F(position,value) - number of steps you need to do in order to obrain a non decreasing sequence starting at 1 and ending at position, when the number in position is equal to value.
F(1,value)=abs(a[1]-value), where a[1] is the initial value at first position.
F(P,V)=min(F(P-1,W<=V)+abs(V-a[P])) for P>1
The second key observation was that it is not optimal to change value of a[i] to value that hasn't been in the initial sequence. F(P,v1), F(P, v2), .. and so on can be computed in linear time by updating value of minimum on each step and the whole complexity is equal to O(N^2).
5 5 1
I've seen a similar problem at BOI'2004: http://www.boi2004.lv/Uzd_diena1.pdf (third problem). The main two differences: the limit on sequence length is 1000000, resulted sequence must be strictly increasing. I've been thinking for quite a lot on that problem and still don't have any working ideas. If anybody has clues on how it can be solved, could you please post.
This property leads to O(N^3) solution and this is the best I was able to come with so far. Of course, something much faster is required...
The ones on the left and the ones of the right of the fixed element.
- For example, If you consider the elements at the right of t[k]:
If you consider the vector c[i] = t[i+1] - t[i] - 1 for each . Increasing an element j by 1 implies increasing c[j-1] by one and decreasing c[j] by one (and the same thing happens when you decrease element j).
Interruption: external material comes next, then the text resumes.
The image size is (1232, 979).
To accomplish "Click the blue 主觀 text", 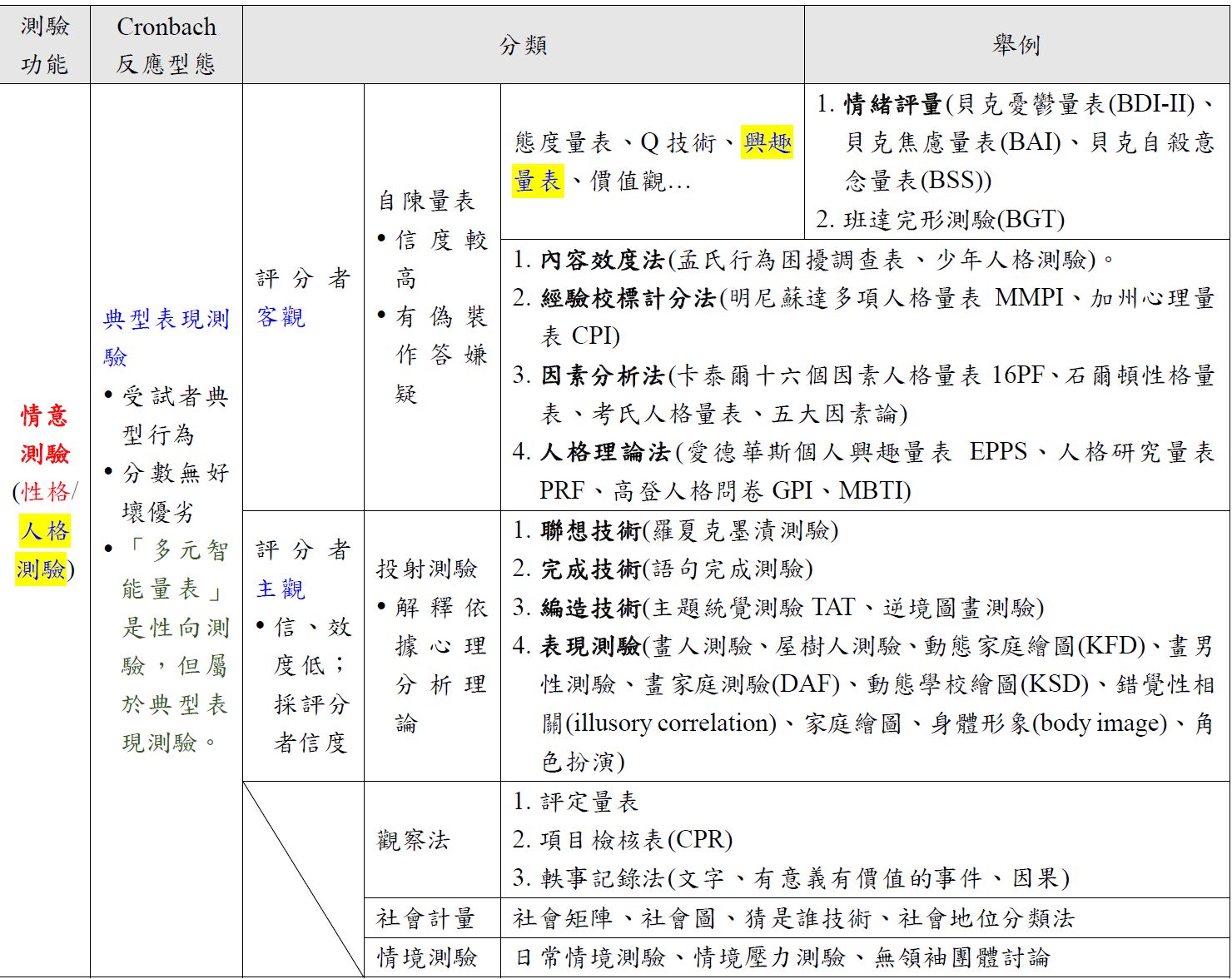I will click(281, 589).
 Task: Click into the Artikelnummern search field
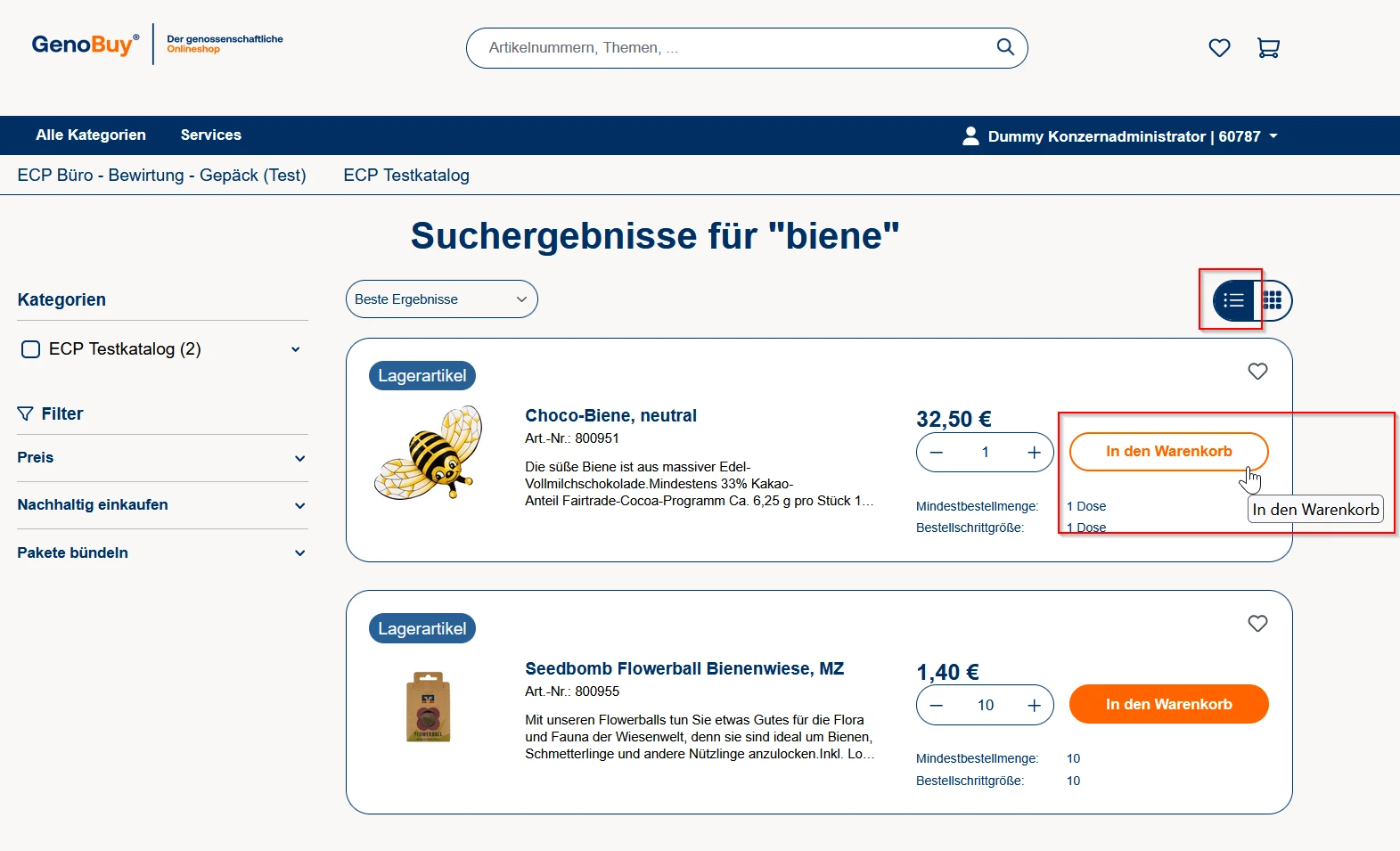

You need to modify all values such that c[j] >= 0 subject to 'k' being fixed. You can compute this by means of DP considering k (the element you fix) goes from n-1 to 1.
You can compute the result by doing two passes one for the elements lying at the right and left of the fixed element.
I don't know if this is correct yet but I will try to explain myself later.
Thank you for the reference, even with google translator it was a very good source of learning. But I couldn`t find the specific article in the magazine page, if you know how to get it in PDF or something like please tell me or Maybe I`ll just e-mail Filip Wolski xD
My solution is same but getting WA in #6.
My solution is same as maksay described but getting WA.
F(P,V)=min(F(P-1,W<=V)+abs(V-a[P])) for P>1
What's W<=V ? What's W ?
I know this blog entry has been inactive for quite a long time. However, I recently heard there is an O(N log N) solution to problem C. Can anyone explain it?